Key findings of the survey include:
- 73% of voters oppose eliminating federal funding for public television and GOP voters oppose it by almost a 2-1 margin (62%-32%).
- Public television is rated as an excellent or good value for their tax dollars by 72% of voters, on par with highways, roads and bridges (73%). Among GOP voters, public television received higher taxpayer value ratings than unemployment benefits, federal aid to college students, agricultural subsidies, environmental protection, and foreign aid
- 3 in 4 voters want federal funding for public TV increased or maintained at current levels. 66% who voted for President Trump favor increasing or maintaining federal funding for public TV, as do 86% of those who voted for Hillary Clinton.

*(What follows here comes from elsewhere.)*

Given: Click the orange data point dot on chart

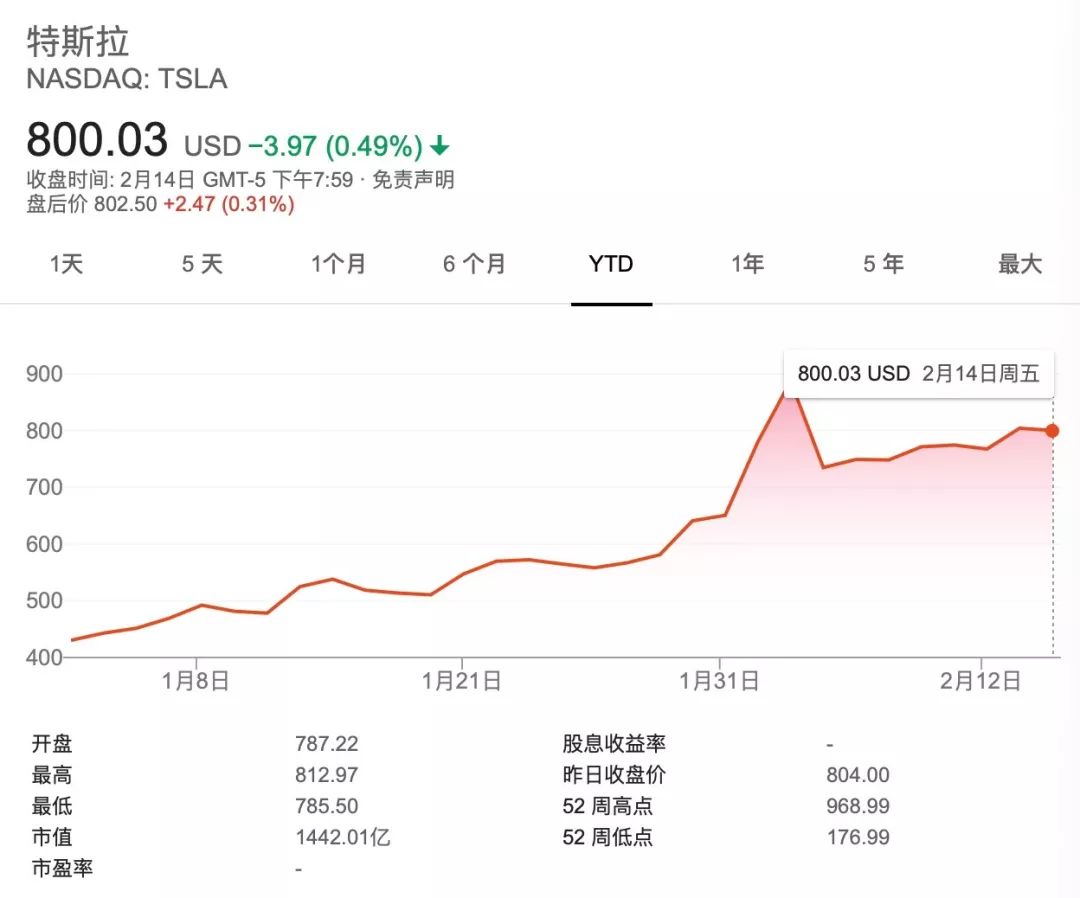Looking at the screenshot, I should 1052,431.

- 83% of voters – including 70% of those who voted for President Trump and 93% of those that voted for Hillary Clinton – say they would tell their elected representatives to find other places in the budget to save money if asked their opinion about eliminating federal funding for public television. This holds true regionally in the Northeast (88%), South (80%), Midwest (82%) and West (84%). Notably, this number is even higher among voters in states that flipped from blue to red in the 2016 election, with 85% of voters wanting savings to come from somewhere other than public television.

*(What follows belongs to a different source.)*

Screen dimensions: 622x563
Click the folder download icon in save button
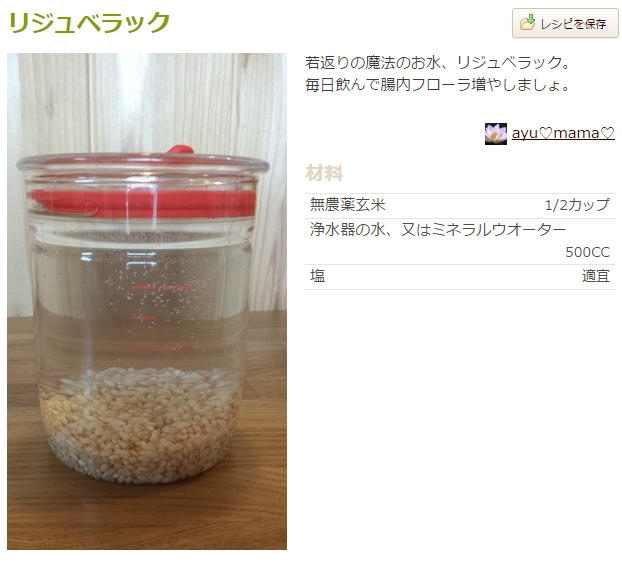click(527, 23)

- More than 8 in 10 voters have a great deal or fair amount of concern that ending federal funding for public television could eliminate local stations’ public safety communications services like AMBER Alerts and severe weather warnings. Similarly, 76% of voters express concern about public television having to significantly cut educational shows that help children prepare for success in school.

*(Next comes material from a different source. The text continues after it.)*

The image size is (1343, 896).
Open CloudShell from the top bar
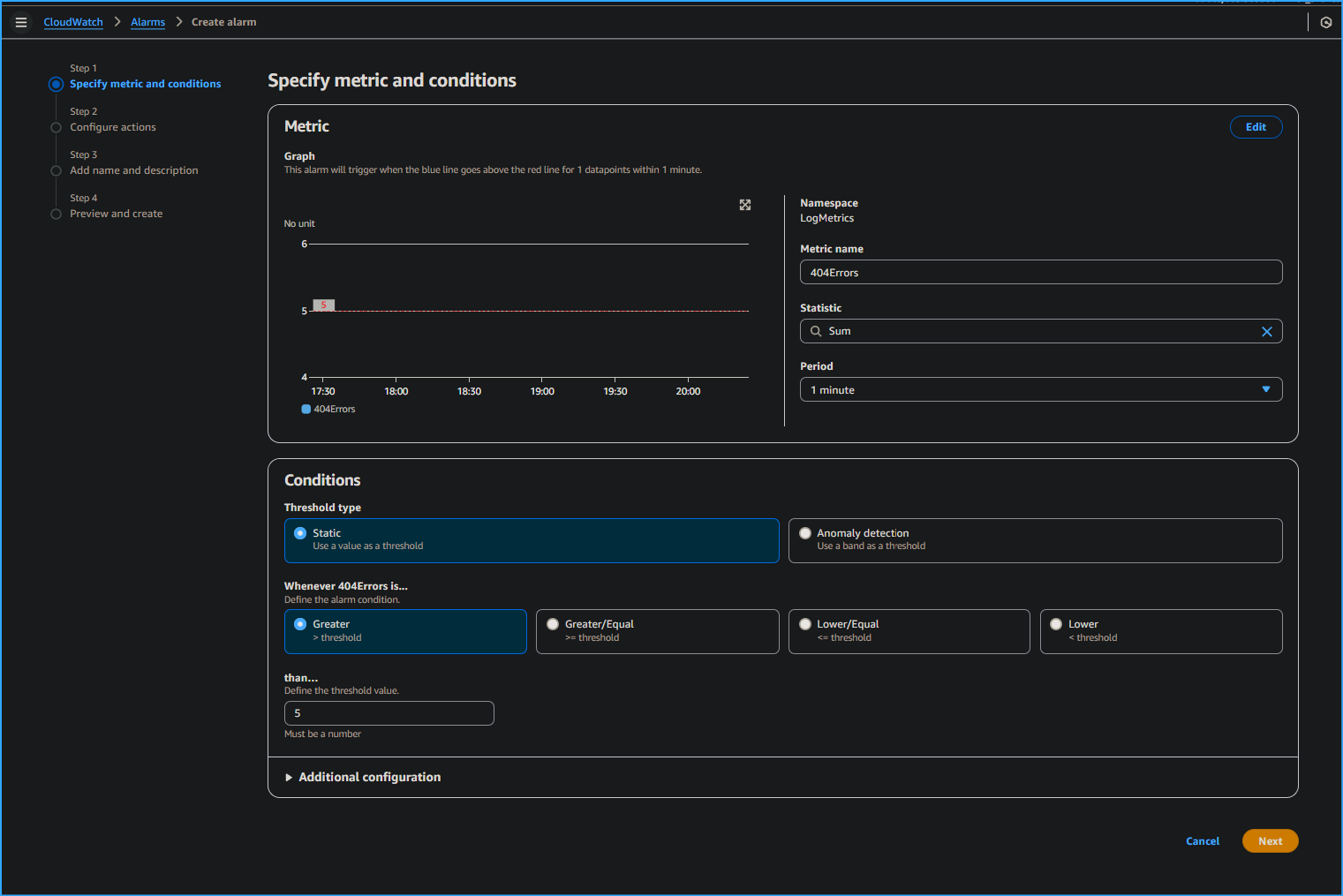point(1325,22)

- PBS/public television enjoys a very high image rating among the electorate (69% positive v. 7% negative). Among those that voted for President Trump, PBS/public television has a much higher positive image rating (60%) than the traditional broadcast networks (37%), cable TV networks (41%) and newspapers (24%).
- 2 in 3 voters think it is very or fairly important for America to have a strong public television system.
- A top reason for protecting federal funding for public television is that it provides more than 120,000 trusted learning tools and free resources for teachers, parents, and caregivers to use in the classroom and at home. 67% of Republicans, 73% of independents, and 87% of Democrats found this to be a convincing reason.
“These results show that Republican and President Trump voters overwhelmingly support public television and strongly oppose eliminating its federal funding,” said Linda DiVall of American Viewpoint. “The voters that elected the President, including a majority of Republicans, put the taxpayer value delivered by public television on par with building highways, roads and bridges. Both are seen as high-value investments in America and its future.”
“The enormous benefits that public television delivers in terms of public safety and children’s programming are recognized across party lines,” said Geoff Garin of Hart Research Associates. “In a time of deep division in Washington and around the country, the strong bipartisan support for continued federal funding of public television is remarkable.”